Ce taux de chute, extrêmement élevé, ne constituerait pas en soi un problème, si la baisse des tarifs n’était calculée, précisément, en fonction du volume des dossiers déposés. Dès lors, on ne peut s’empêcher de penser que les tarifs d’achat de l’électricité solaire auraient été sensiblement supérieurs si la baisse avait été calculée sur la base des puissances réellement raccordées. Un rapide calcul, qui demandera à être précisé, indique que le tarif d’achat devrait être de l’ordre de 180 €/MWh contre 138 €/MWh aujourd’hui pour les installations dont la puissance est comprise entre 36 et 100 kWc. De là à demander un nouveau calcul des tarifs, il n’y a qu’un pas, que ne manqueront pas de franchir les représentants des professionnels du solaire.

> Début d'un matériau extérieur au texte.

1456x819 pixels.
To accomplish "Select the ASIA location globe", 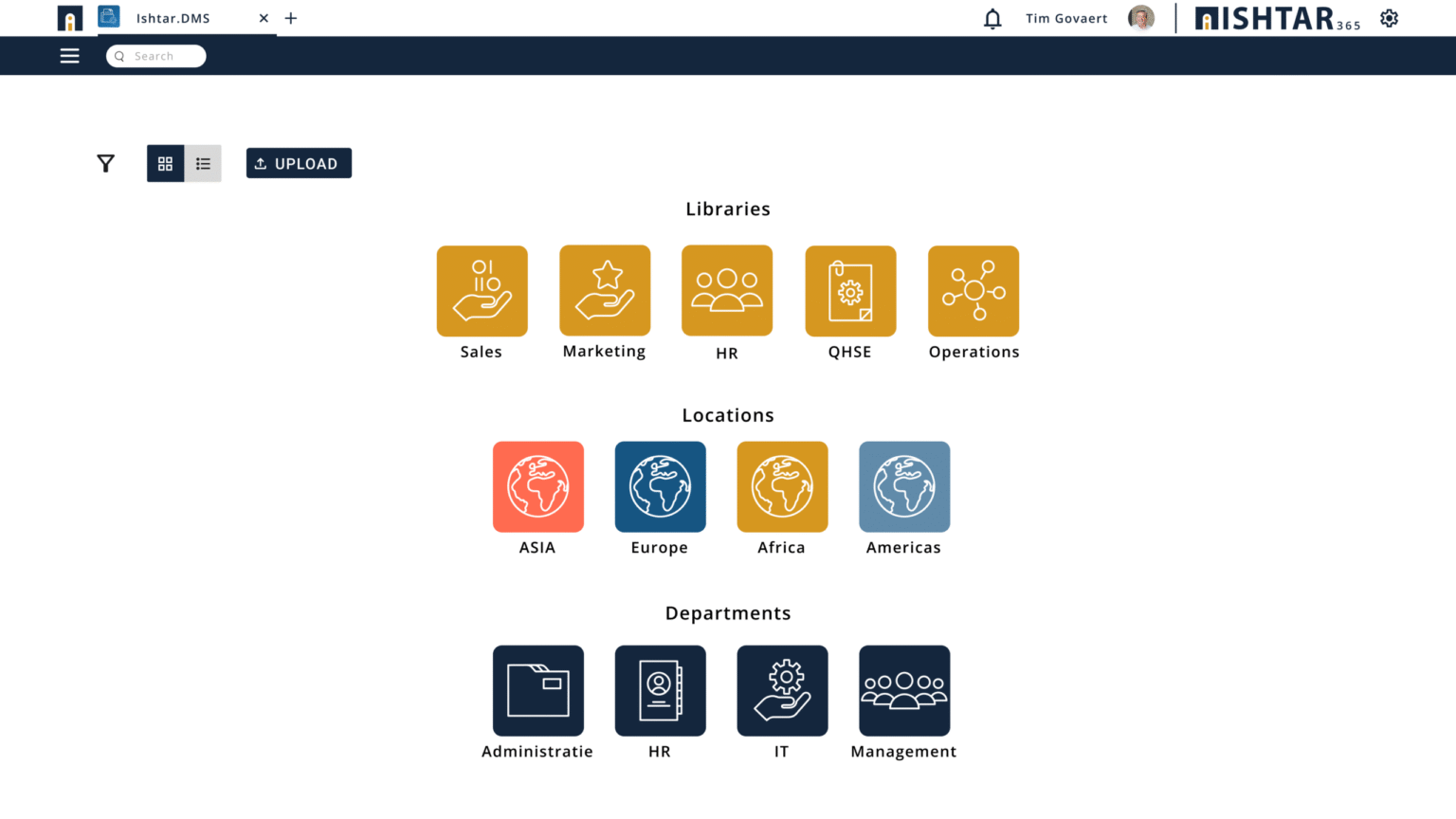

Ce n’est pas une nouvelle puisque cela avait été dénoncé par tous les professionnels. La commission Charpin s’ est appuyée sur une donnée controversée pour mieux couler la filière des PME (sur ordre et aval de la ministre).
Cordialement
« les professionnels du solaire » … comme si la filière était organisée.. Une blague !

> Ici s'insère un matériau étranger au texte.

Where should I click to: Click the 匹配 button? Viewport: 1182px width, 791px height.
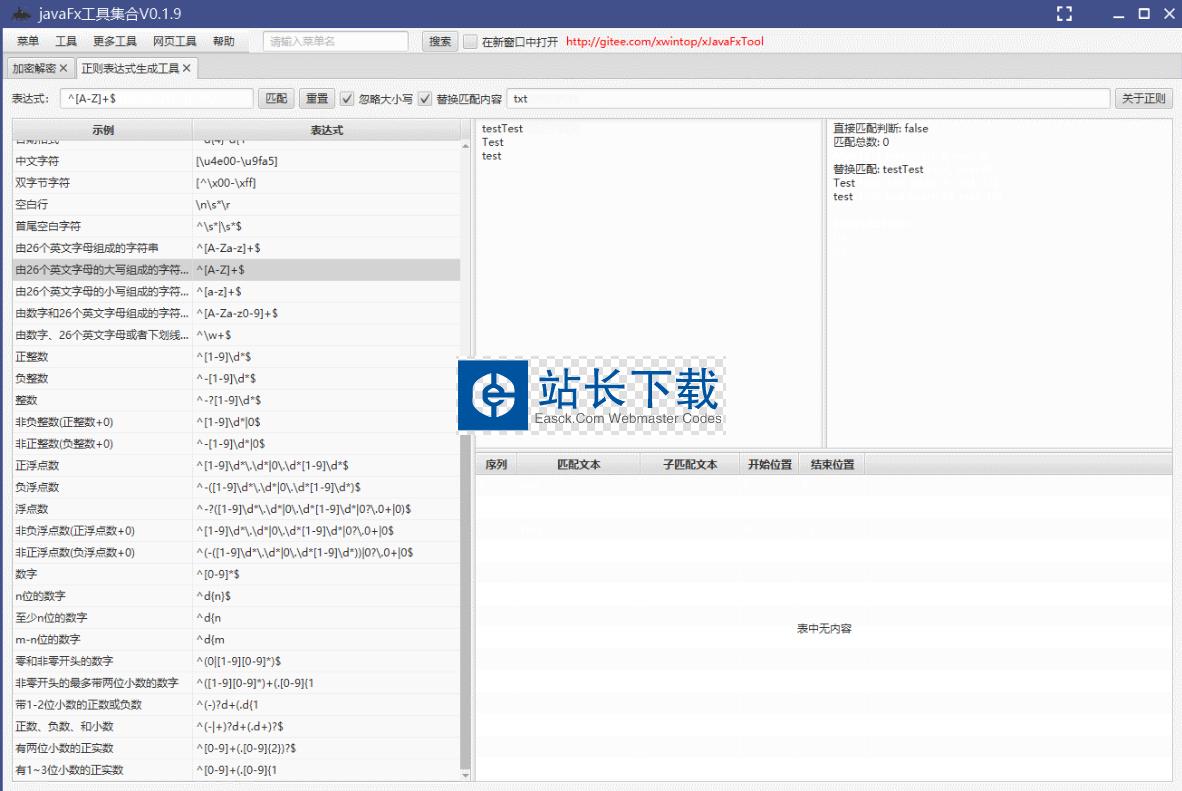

4 ans pour s’apercevoir que le mode de calcul du tarif d’achat est tronqué et qu’il faudrait peut-être réagir…
Les lobbyistes pro-EDF/pro-nucléaire travaillent, eux, sans commune mesure et quasiment aucun contre-pouvoir pour leur faire de l’ombre.. leur influence sur les élus corrompus* a encore de beaux jours…
*la majorité des français plébiscitent les énergies renouvelables
Il est vrai qu’il y a un décalage au niveau du prix mais l’important n’était-il pas qu’il y ait une règle d’évolution du prix qui permette de diminuer celui-ci au fil du temps. Cette règle a obligé les opérateurs du photovoltaïque a être plus attentifs à leur marge de manœuvre et a optimiser leur gestion interne. Du coup le prix au Wc a fortement chuté et cela n’est pas un mal, ni pour les investisseurs, ni pour les opérateurs car seuls les meilleurs d’entre eux sont encore de la partie, ni pour les consommateurs finaux.
Demander un nouveau tarif est toujours possible mais n’oublions pas que le but du but est bien que la production photovoltaïque permette aux français de produire et consommer une électricité au plus bas coût, compétitif par rapport aux autres énergies comme l’éolien on-shore dont les impacts écologiques sont équivalents.
Bonne continuation a tous,
Directeur de projet ENR, dont le PV.
c’est dire aussi que les contraintes de raccordement, leur coûts ont été multipliés par 2 ou 3. Dans certains cas les coûts sont si excessifs que les projets ne peuvent se faire. Comment faire un projet de 9kWc si le raccordement est de 20 000 euros ? Plutôt que d’augmenter les tarifs d’achat, il serait parfois préférable d’avoir des financements pour les raccordements
Tecsol: Utile de préciser également que les affaires en appel d’offres CRE (> 100 kva) sont incluses dans les statistiques de « non raccordement ».
La méthode de calcul des tarifs d’achat pour les projets de 36 à 100 kva est bien faussée.
La même analyse est à porter sur les projets lauréats CRE, avec les enchères inversées des tarifs, qui ne se raccordent pas.
Des projets « lauréats » obtiennent un tarif auprès d’EDF au détriment d’autres projets rejetés par la DGEC.
Pour mémoire: 665 Mégawatts de projets lauréats entre CRE 1 et appel d’offres simplifiés 2011/2012.